The ballad of Jack Chick, official cartoonist of the rapture

In a lot of ways, 91-year-old Jack Chick is like a mixture of colonial-era firebrand preacher Jonathan Edwards, iconic Marvel cartoonist Stan Lee, and an anonymous Twitter egghead with a lot on his mind.

Through a series of portable illustrated tracts, he long has preached a certain kind of religious message, one that seems set on convincing the unconverted that they need to change their ways.

Catholicism is not a controversial religion, but in Jack Chick's world, it is. "After much prayer, he made the decision that, no matter what it cost him personally, he would publish the truth that Roman Catholicism is not Christian," his website states. (He has similar views on Islam, and, uh, Freemasons.)
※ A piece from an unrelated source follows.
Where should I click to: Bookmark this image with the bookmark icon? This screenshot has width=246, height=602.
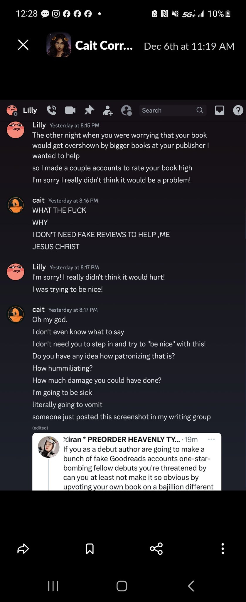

Halloween isn't a controversial holiday, but that hasn't stopped Jack Chick from informing us that traditional costumes aren't nearly as scary as the devil.

The messages that he shares in his comics are so easily mockable that numerous bloggers have taken to dissecting them, writing humorous takedowns of his work.

And some of his works are so bizarrely out of step—such as this one taking on Dungeons and Dragons players—that they've led to film adaptations.

Say what you will about him (the Southern Poverty Law Center, which lists his company as a hate group, certainly has), but Chick's distribution strategy for his controversial views was pretty smart. He did three things that helped make his tracts widely read and distributed:

He made them shareable. Guerrilla marketing? Jack Chick invented this stuff. His work has been randomly dropped on bathroom floors, hallways, and in waiting rooms for generations now. The tract size—small enough to keep in a pocket—is as easy to carry around as your pocket Bible. Heck, Chick even has Android and iPhone apps.

He made them cheap. To this day, you can buy a Chick tract online for around 16 cents each, which means that they're easy to buy in bulk and hand out whenever the mood strikes.

He made them in multiple languages. Chick tracts are available in 100 different languages, which means that if you're preaching in Iceland or teaching a class in Esperanto, you have options.

There's a reason why 800 million of his comic books have floated around over the years—simply put, he knows how to get his views in your face.

Whether you want them there, that's another question entirely.

O.J. Simpson's 2006 book If I Did It is the rare example of a really bad idea for a book created with the full support and backing of a multimedia powerhouse. Not only was the concept (a book where Simpson apparently imagined how the murder of Nicole Brown Simpson and Ron Goldman would have gone down) completely deplorable, the concept had a synergistic vibe due to its planned publishing by HarperCollins. The News Corp.-owned publisher planned to do the media tour complete with TV special.

It was such a terrible idea from the start that Paladin Press probably wouldn't have even touched this thing. So perhaps it makes sense that, eventually, the Goldman family won the rights to the book in court. The family later published the book, but changed the title to If I Did It: Confessions of the Killer, with the word "if" barely readable on the book's jacket.

Sometimes, an author's words get mangled by the hands of a tough editor. Most editors, however, are nowhere near as tough as the Goldman family.